- _What to work on_:
A: Decide whether each statement below agrees with the article on Adelaide property prices. For each, answer yes or no and quote the deciding words from the article. (i) Adelaide's median property value rose in July. (ii) Perth recorded the largest decline of any capital city in July. (iii) The national median property value fell for a third consecutive month.
B: Extend the article on Adelaide property prices, beginning after its final sentence.

- _Page extract_:
################
Going Against the Norm Adelaide Prices Rise Despite National Decline.
Property prices across most of Australia have taken a hit during 2020 because of COVID-19 shutdowns, but those in Adelaide are rising.
After a brief drop in June, Adelaide property prices are back on the rise despite the overall national decline, particularly in Melbourne, Sydney and Perth.
Adelaide’s latest home value index reveals the city’s median property value climbed 0.1 per cent in July to $441,826 according to CoreLogic.
Since the article “Adelaide Rental Market Remains Strong Despite COVID-19“, there was a 0.2 per cent drop in June, 0.4 per cent increases in both May and April and a 0.3 per cent increase in March.
In fact, Adelaide was one of two Australian capital cities to record growth, in July, with Canberra recording a 0.6 per cent increase.
In contrast, Melbourne recorded the largest decline in July (1.2 per cent), followed by Sydney (0.9 per cent), Perth (0.6), Brisbane (0.4), Darwin (0.3) and Hobart (0.2).
Salvan’s Property Managers note that due to the lack of quality rental properties available compared to the number of people wanting to rent, the market was still pushing property values up in Adelaide.
Natalie Salvati, Principal of Salvan Property Management, says “As long as the demand is higher than the number of available quality properties, this trend is likely to continue.”
As we head into Spring, traditionally the number of properties for sale and properties for rent increases significantly, so we’ll wait to see if that happens across Adelaide metropolitan suburbs to property values.
Across Australia, the median property value fell for a third consecutive month, recording a 0.6 per cent decline to $552,912 in July, only slightly better than June’s 0.7 per cent drop.
################
- _Data for review_:
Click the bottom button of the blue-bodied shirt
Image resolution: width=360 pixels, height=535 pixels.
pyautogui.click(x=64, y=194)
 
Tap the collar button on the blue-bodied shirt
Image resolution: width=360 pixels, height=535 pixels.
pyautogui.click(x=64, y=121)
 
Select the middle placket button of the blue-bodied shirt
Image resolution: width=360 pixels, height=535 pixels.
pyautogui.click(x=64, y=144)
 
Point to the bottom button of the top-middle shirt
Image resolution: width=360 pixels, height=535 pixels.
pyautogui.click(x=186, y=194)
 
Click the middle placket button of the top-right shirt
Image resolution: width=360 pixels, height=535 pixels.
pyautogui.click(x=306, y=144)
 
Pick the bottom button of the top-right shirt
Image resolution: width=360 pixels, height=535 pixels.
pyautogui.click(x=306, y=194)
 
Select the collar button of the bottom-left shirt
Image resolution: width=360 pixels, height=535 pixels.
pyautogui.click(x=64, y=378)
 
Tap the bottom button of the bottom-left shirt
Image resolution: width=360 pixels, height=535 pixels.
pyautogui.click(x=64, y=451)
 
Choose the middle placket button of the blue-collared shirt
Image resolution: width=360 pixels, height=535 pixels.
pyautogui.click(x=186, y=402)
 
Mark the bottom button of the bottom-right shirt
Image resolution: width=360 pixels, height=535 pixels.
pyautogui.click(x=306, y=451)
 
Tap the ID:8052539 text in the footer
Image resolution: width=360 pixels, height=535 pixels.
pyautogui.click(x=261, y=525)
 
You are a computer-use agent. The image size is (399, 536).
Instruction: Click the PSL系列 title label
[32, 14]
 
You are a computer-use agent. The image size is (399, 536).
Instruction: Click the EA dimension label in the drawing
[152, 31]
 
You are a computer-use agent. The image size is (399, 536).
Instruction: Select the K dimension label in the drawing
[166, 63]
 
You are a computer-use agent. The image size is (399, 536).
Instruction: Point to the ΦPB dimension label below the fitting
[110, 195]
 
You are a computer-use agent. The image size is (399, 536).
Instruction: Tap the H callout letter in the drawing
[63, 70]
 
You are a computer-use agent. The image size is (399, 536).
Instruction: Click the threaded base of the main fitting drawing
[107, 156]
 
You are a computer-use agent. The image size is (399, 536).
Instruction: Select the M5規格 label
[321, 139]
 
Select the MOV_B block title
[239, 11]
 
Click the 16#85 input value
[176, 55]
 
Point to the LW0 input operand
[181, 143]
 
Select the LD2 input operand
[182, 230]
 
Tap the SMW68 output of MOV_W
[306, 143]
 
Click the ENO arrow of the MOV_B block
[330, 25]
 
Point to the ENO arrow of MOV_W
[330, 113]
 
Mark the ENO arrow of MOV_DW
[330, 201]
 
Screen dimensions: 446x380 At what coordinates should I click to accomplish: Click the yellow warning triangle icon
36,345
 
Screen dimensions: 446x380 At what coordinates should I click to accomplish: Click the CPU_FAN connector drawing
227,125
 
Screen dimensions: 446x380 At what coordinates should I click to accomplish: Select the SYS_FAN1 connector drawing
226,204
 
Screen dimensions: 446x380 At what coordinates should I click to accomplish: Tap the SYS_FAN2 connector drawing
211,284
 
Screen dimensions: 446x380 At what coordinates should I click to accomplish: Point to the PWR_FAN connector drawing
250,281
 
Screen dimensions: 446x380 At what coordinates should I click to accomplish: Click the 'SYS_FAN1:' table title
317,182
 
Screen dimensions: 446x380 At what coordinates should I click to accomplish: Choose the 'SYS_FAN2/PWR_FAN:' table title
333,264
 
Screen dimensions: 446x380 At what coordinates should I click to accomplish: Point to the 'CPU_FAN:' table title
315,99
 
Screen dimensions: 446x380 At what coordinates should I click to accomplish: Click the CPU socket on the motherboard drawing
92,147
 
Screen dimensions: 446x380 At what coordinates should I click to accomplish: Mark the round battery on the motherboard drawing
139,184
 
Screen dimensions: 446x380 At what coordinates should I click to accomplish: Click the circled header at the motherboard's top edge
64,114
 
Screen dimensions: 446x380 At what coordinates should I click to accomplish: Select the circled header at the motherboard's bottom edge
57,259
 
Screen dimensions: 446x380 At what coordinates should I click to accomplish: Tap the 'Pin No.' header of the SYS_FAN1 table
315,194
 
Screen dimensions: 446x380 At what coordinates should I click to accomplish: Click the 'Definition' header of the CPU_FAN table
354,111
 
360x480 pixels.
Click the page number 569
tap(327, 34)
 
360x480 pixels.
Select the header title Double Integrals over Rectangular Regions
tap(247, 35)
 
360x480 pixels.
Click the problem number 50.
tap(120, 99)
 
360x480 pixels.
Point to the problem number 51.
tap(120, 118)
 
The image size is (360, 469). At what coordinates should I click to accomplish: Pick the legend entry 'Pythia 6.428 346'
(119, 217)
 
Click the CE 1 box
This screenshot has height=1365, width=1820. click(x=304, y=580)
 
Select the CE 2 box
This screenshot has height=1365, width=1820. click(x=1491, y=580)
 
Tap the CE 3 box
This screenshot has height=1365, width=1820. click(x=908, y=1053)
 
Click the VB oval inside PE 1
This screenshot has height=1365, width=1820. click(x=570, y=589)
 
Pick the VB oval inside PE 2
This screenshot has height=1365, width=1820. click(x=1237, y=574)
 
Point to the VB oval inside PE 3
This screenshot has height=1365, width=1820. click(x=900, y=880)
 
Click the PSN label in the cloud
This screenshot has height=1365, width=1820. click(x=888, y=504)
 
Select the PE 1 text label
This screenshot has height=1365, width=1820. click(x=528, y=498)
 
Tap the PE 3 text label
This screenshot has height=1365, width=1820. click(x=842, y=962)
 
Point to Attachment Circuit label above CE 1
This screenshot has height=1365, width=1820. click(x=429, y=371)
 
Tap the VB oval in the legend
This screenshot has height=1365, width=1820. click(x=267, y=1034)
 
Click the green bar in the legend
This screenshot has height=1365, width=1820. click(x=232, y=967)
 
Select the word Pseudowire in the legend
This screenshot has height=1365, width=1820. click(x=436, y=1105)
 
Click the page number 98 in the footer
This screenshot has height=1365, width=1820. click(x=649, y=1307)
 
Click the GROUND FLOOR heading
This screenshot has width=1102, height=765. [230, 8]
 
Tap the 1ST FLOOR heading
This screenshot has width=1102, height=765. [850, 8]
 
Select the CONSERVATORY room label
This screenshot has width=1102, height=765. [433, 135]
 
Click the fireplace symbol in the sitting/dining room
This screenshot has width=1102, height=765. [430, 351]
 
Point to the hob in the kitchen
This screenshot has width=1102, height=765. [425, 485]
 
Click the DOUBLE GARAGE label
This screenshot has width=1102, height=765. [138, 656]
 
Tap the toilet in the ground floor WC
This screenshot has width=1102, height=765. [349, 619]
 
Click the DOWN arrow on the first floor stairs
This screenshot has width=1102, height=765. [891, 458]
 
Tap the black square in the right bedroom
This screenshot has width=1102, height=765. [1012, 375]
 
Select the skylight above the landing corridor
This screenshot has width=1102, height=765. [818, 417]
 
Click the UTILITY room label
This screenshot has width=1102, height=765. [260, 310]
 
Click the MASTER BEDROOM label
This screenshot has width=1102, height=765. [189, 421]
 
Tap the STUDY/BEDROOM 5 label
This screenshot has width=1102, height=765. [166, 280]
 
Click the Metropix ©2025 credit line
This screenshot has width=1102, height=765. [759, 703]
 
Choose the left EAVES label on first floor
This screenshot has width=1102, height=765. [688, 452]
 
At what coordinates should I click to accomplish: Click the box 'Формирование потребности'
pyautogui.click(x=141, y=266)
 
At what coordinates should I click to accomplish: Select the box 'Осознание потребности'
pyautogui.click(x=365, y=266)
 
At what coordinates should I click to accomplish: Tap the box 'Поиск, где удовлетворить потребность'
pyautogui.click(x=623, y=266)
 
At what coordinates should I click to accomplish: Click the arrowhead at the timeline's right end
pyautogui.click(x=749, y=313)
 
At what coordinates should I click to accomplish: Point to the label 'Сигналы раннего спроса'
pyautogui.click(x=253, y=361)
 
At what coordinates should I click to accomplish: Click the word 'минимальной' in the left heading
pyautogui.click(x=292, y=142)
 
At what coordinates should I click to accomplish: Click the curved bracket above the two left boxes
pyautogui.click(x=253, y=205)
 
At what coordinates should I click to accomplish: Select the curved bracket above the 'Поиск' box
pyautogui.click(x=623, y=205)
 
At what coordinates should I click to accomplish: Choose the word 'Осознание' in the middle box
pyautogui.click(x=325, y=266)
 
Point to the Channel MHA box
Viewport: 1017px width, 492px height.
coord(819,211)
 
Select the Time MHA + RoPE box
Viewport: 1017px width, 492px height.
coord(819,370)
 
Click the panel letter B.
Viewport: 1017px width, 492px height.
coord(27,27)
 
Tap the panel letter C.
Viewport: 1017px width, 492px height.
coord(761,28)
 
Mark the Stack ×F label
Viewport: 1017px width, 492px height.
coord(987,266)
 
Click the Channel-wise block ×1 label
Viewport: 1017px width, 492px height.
################
- _Set of answers_:
A:
(i) Yes: "the city’s median property value climbed 0.1 per cent in July to $441,826"
(ii) No: "Melbourne recorded the largest decline in July (1.2 per cent)"
(iii) Yes: "the median property value fell for a third consecutive month"

B:
The impact from COVID-19 effects on residential housing values has been mild to date, with CoreLogic’s national index falling just 1.6 per cent since the high in April, and housing turnover has recovered quickly after its sharp fall in late March and April. The outlook remains somewhat uncertain though as government support is set to reduce towards the later part of the year.
Nationally, residential rents have slumped to new lows during the COVID-19 pandemic. While this is good news for tenants looking for cheaper places to rent, the downturn also comes with a significant silver lining for investors.
According to consumer price index (CPI) data, over the June quarter rents across Australia as a whole fell by -1.3 per cent. This is the first quarterly decline on record and is also reflected in rental yields. However rental searches on realestate.com.au are up 39 per cent over the June quarter. Statistics from those searches reveals that tenants and prospective tenants are looking more often, looking for longer and most significantly, the volume of ‘high-intent’ search activity on the website is up an unprecedent 75 per cent for June.
The expected result of the very large number of prospective tenants wanting to find properties for rent, especially across Adelaide, will keep property values and rental returns high for investors.